* Tasks to carry out *
(1) In the VM freeze thread, which kernel version did gseeley pin to make the Windows 10 VM stable again?
(2) For each statement, say whether the VM freeze thread supports it, and quote the deciding words: (a) Marsupilani's Windows 10 21H1 VM also freezes. (b) gyrex has already switched to the official Proxmox 5.19 edge kernel. (c) Marsupilani's crashes happen mostly at night.
— START OF Document extract —
VM freezes irregularly

gyrex · Sep 21, 2022

I've got an uptime of 24 days on my Ubuntu VM running docker and the same with my pfSense/FreeBSD VM. I haven't switched over to the official Proxmox 5.19 edge kernel yet.

root@pve:~# uname -a
Linux pve 5.19.4-edge #1 SMP PREEMPT_DYNAMIC PVE Edge 5.19.4-1 (2022-08-25) x86_64 GNU/Linux

john@docker:~$ lsb_release -a
No LSB modules are available.
Distributor ID: Ubuntu
Description: Ubuntu 22.04.1 LTS
Release: 22.04
Codename: jammy
john@docker:~$ uptime
00:48:29 up 24 days, 4:34, 1 user, load average: 0.18, 0.27, 0.12

pfSense:

[2.6.0-RELEASE][root@router.local]/root: uptime
12:53AM up 24 days, 4:16, 2 users, load averages: 0.71, 0.45, 0.33

gseeley · Sep 21, 2022

Just another data point for this thread.

I have a Supermicro X10SDV-4C-TLN2F with Xeon CPU D-1521 running the latest Proxmox and one Windows 10 VM that I use for ~8 hours a day doing Remote Desktop, so nothing taxing. It does have a Quadro P620 GPU PCIe passed through in addition to an onboard USB bus for the keyboard and mouse, USB sound device.

On kernel 5.13.x I had no issues. When Proxmox updated to 5.15.x I had random hangs of the VM, sometimes multiple times in a day and I was never able to get a full 8 hours without a hang. Pinned 5.13.x and it was stable again. Found this thread, switched to 5.19 (Proxmox opt in) and it's been stable for several days now.

Marsupilani · Sep 22, 2022

With the 5.15.x VE kernels I have the same problems with freezing VMs under debian 11.5; rocky 8/9 and fedora 36 and even LXC Containers - all used as docker hosts and freezes ever 1-3 days.
A Windows 10 21H1 VM on the same hosts has no problems.
The VEs are on 2 NUC11 with N5105, 1TB nvme and 24/32GB RAM.
At time of freeze the is no high load on the VMs an no high memory usage in the VMs. I had opened top and docker stats via SSH on VM and at time of freeze I don't see any overload. I have free memory and buffers, nearly unused swap and a lot of idle cpu time. The iowaits are about 2-5%, the load between 2-3 on a 3 core VM. The logs of the VM so not have any errors around the time of freeze. They simply stop working and after reset I see the normal boot messages and repair processes for file system.
I already limited the docker CPU and Memory usage to n*CPU-1 and 66% RAM but the problems still the same.
The VE hosts are still usable, but the VMs can only be resetted. A reboot command to the VM times out. The freeze happened to different VMs on the same host at different times. I didn't find any hints in the pve logs...
So for me it looks like a problem with qemu/kvm and/or kernel of the VE.
The NUCs do not have high load and run in unheated environment an the crashes are mostly at night (~10°C). So the temperature should not be a problem...Today I updated to the VE to 5.19 - I will hope this solves the problems...
— END OF Document extract —
— START OF Information provided —
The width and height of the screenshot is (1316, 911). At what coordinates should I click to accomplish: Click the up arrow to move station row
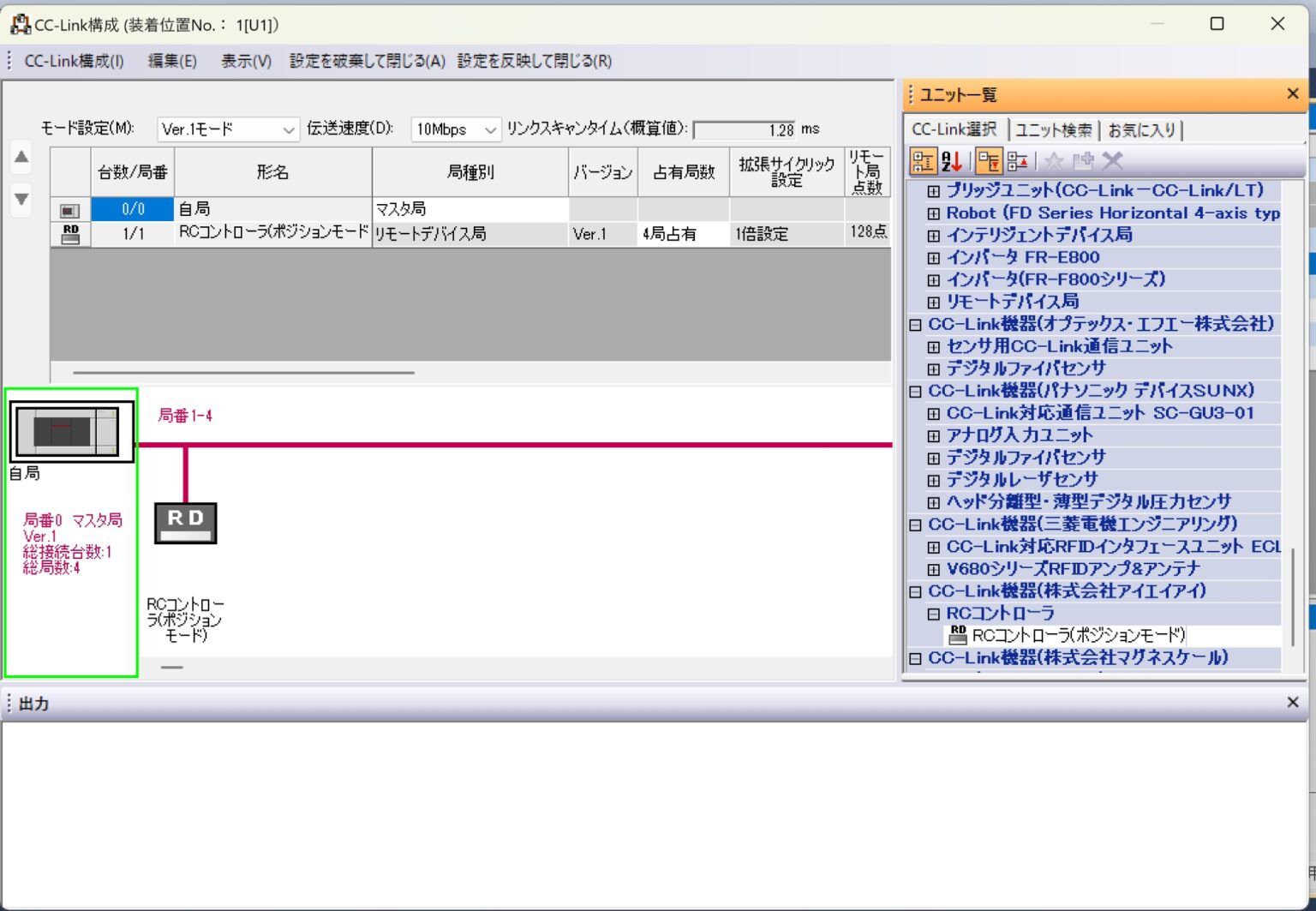point(20,157)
— END OF Information provided —
* Answers provided *
(1) 5.13.x

(2)
(a) No: "A Windows 10 21H1 VM on the same hosts has no problems."
(b) No: "I haven't switched over to the official Proxmox 5.19 edge kernel yet."
(c) Yes: "the crashes are mostly at night (~10°C)"